It’s amazing how much financial security that real estate can bring, and the popularity of HGTV show a very rosy and glamorous side of real estate investment. This gives many people dreams of buying homes under value, putting in some sweat equity and selling it a few months later for a nice profit. It’s like the American Dream… or is it?
With the tight market in Charlotte and such a high demand with new people moving here each year, finding a low-priced house in a good neighborhood that needs a little TLC is rare these days. A lot of the flips that garner big returns in a few months have already been flipped and re-marketed, so it’s important to branch out from the 3 bedroom/2 bathroom in a well-known neighborhood where grandma lived for 40 years and didn’t update.
Once upon a time the neighborhoods like Plaza Midwood and NODA were the up-and-coming areas, but now they have clearly “arrived” and the prices of homes reflect this.

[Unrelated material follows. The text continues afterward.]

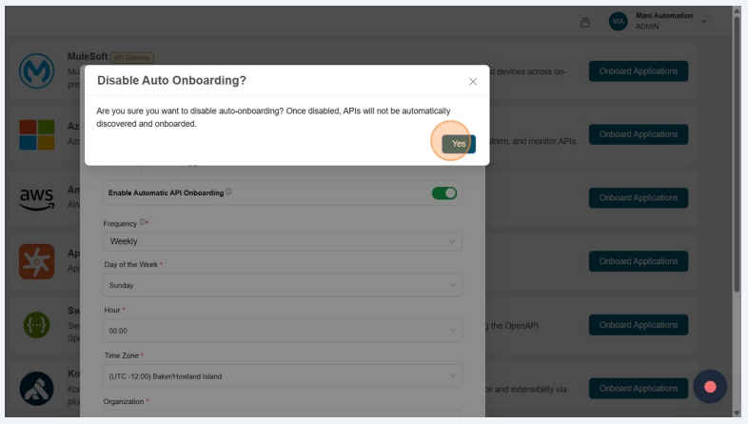Click Onboard Applications for MuleSoft
Viewport: 748px width, 424px height.
pyautogui.click(x=638, y=71)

So it’s time to branch out and look for the next great area. Yes, it is a bit of a gamble, but so was buying in South End circa 1990 which was once an industrial park fraught with environmental issues (curious? Brush up on your South End history here.)

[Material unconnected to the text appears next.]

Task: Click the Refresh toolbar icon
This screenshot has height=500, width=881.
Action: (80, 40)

Bottom line: What’s old is now new and what was once an EPA nightmare is now highly-sought after real estate. The next great neighborhood won’t look like much today, but buying in a lesser-known area where you see potential for gentrification could pay off big in the future.

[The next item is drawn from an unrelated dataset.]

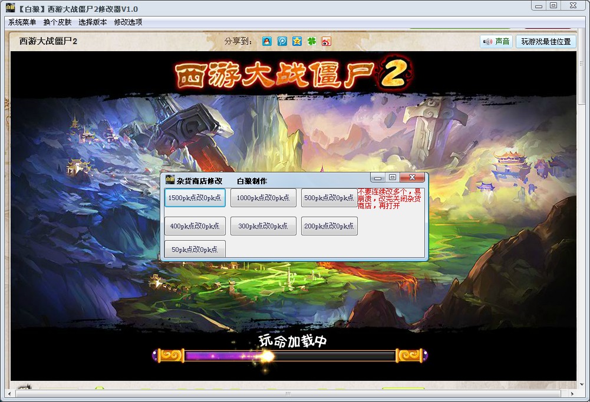The image size is (590, 402).
Task: Open the 系统菜单 menu
Action: click(x=22, y=22)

While flips are often viewed as short-term projects and investments, there’s something to be said for a buy-and-hold property. Going along with the possibility of area gentrification, having a longer view on the investment and generating rental revenue both before and after the renovation could allow significant growth in the home’s value and a steady stream of income during that time period. Make sure you’re prepared to be a landlord or you find a great property management company to handle all of the ins and outs of tenant relations, maintenance and repairs, collection of rents and navigating the scary world of evictions.
Flips don’t only occur in the 100k-250k range, though that’s where most people think of them. There are opportunities at all price ranges, even million dollar homes if you’ve got that kind of investment capital to spare. At higher price points the profit margins may be smaller, but they’re still there for savvy investors that are happy to stick to a budget and always plan for an unknown expense.
To find a home that is a good contender for a flip like this, look for a home priced under the median price for the neighborhood, like a 300,000 home for sale in a neighborhood that usually hovers around 500,000 for a home. The difference can often be one was updated to reflect current tastes and the other is in the same aesthetic it was when it was built, whether it was built in the 1980s or the early 2000s.
Oftentimes when a buyer purchases a home in a new construction community they are doing so because they don’t want to make updates or take on improvement projects. So, when they go to re-sell the home 10 years later there can be a dip in price because it looks and FEELS like a 10 year old home. Older paint, brass bath fixtures, and Formica countertops are all tell-tale signs of a below-market price home.
I believe that there are always opportunities in the real estate market, however, those opportunities may look a bit different from what you see on HGTV. Different markets, different factors, different strategies needed.